Would it have been nice to see the NFL address the racial issues in our country or show support for the kneeling NFL players’ cause? Sure. Whether you agree with the extent of the issue or not, it would have been cool to see the NFL become a leader on a social issue like equality. But expecting them to is setting expectations a bit too high. Kaepernick’s fight is not their fight. By NFL standards, the move to call the President’s words divisive and disrespectful was pretty bold.

As a quick aside, I’ve never been one to complain about politics in sports. I also like players to be opinionated and unafraid to be their authentic selves. But in this case, I just can’t fault the NFL for staying neutral on this one (if that’s even what you can call it). The NFL doesn’t want to talk politics any more than fans do and that’s understandable. For once, I think the NFL’s statement was enough. It allowed players to approach the situation how they saw fit. It didn’t censor them. LeSean McCoy even stretched on the sideline during the anthem (vastly more disrespectful than taking a knee) and the league hasn’t said a word about it.

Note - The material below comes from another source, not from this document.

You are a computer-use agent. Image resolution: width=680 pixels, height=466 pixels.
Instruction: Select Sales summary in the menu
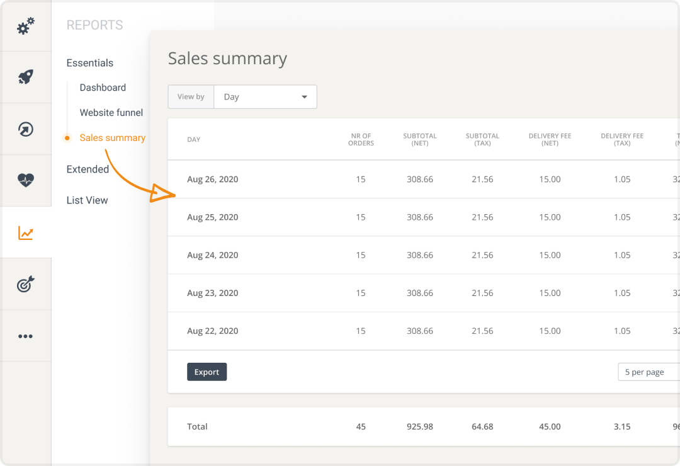[112, 138]
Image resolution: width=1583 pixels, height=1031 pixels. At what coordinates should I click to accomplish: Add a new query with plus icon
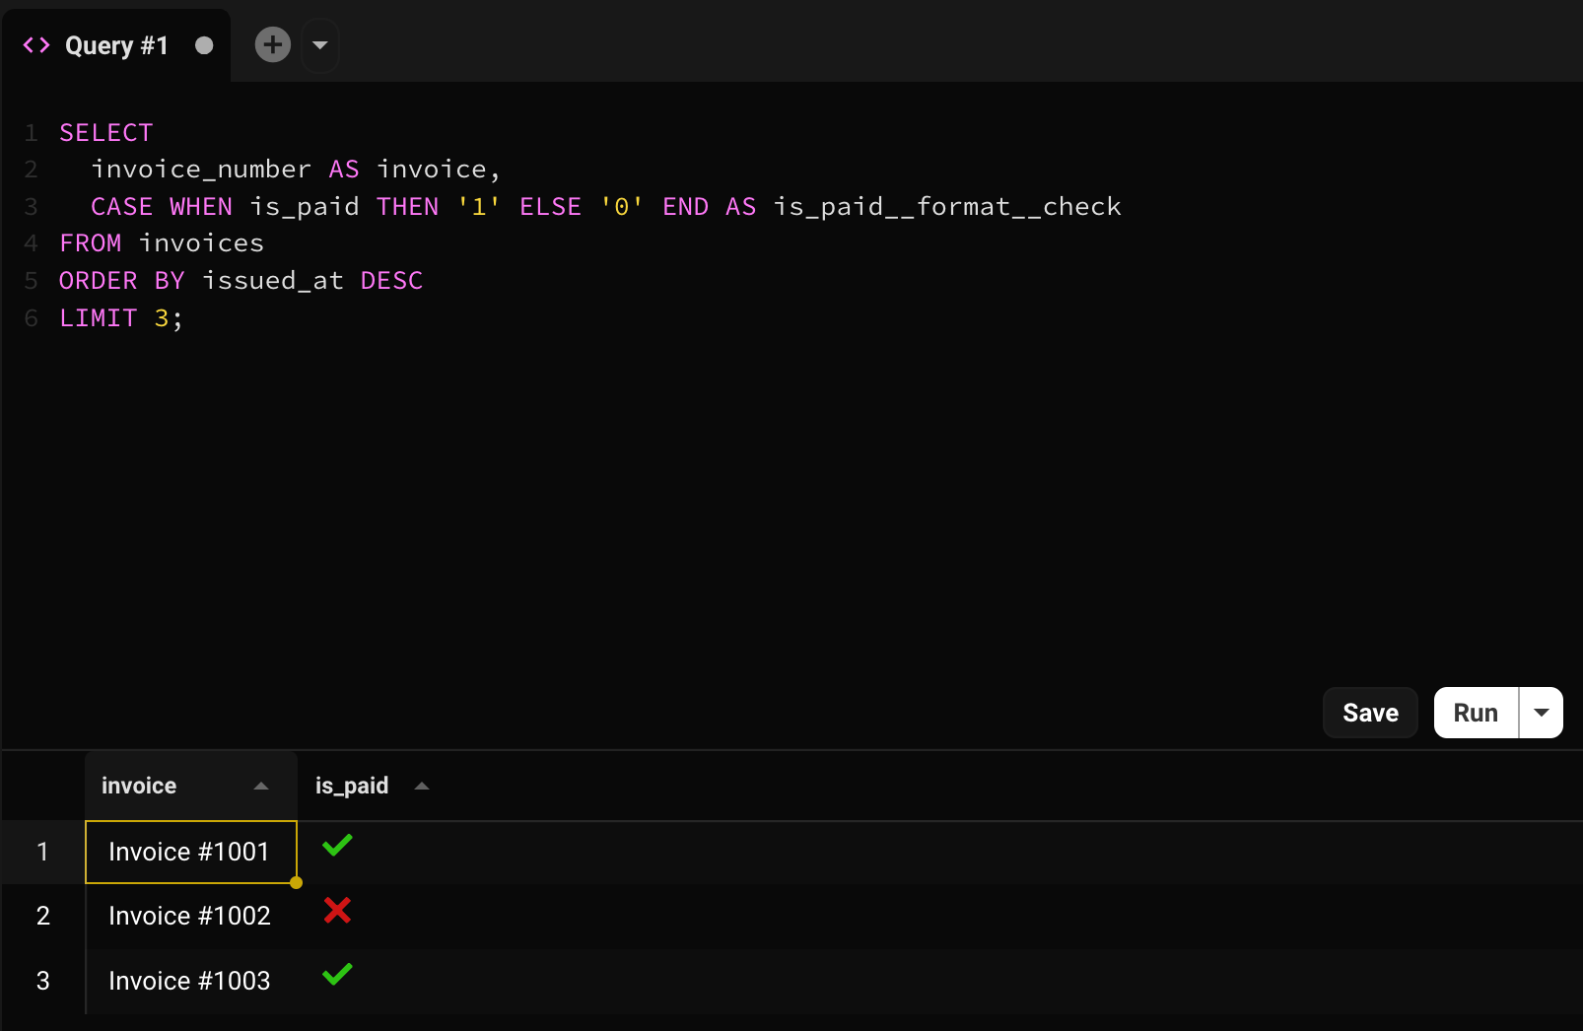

So where does the NFL go from here? I understand some still faulting the NFL for claiming to care about the interests of the players while catering to its fans and brand image more often. But this whole anthem situation really presents a great opportunity for the NFL and its teams to make a positive impact in society and come out looking fantastic after it’s all said and done. How can they do that? I don’t have that answer. But why not attempt to capitalize on all this “unity” and show that the league can be an agent for positive change (in anything) through actions, rather than statements? For once, the league and its players agree on something. That’s a rare and powerful combination. Let’s see if they use it for more than just fighting the President.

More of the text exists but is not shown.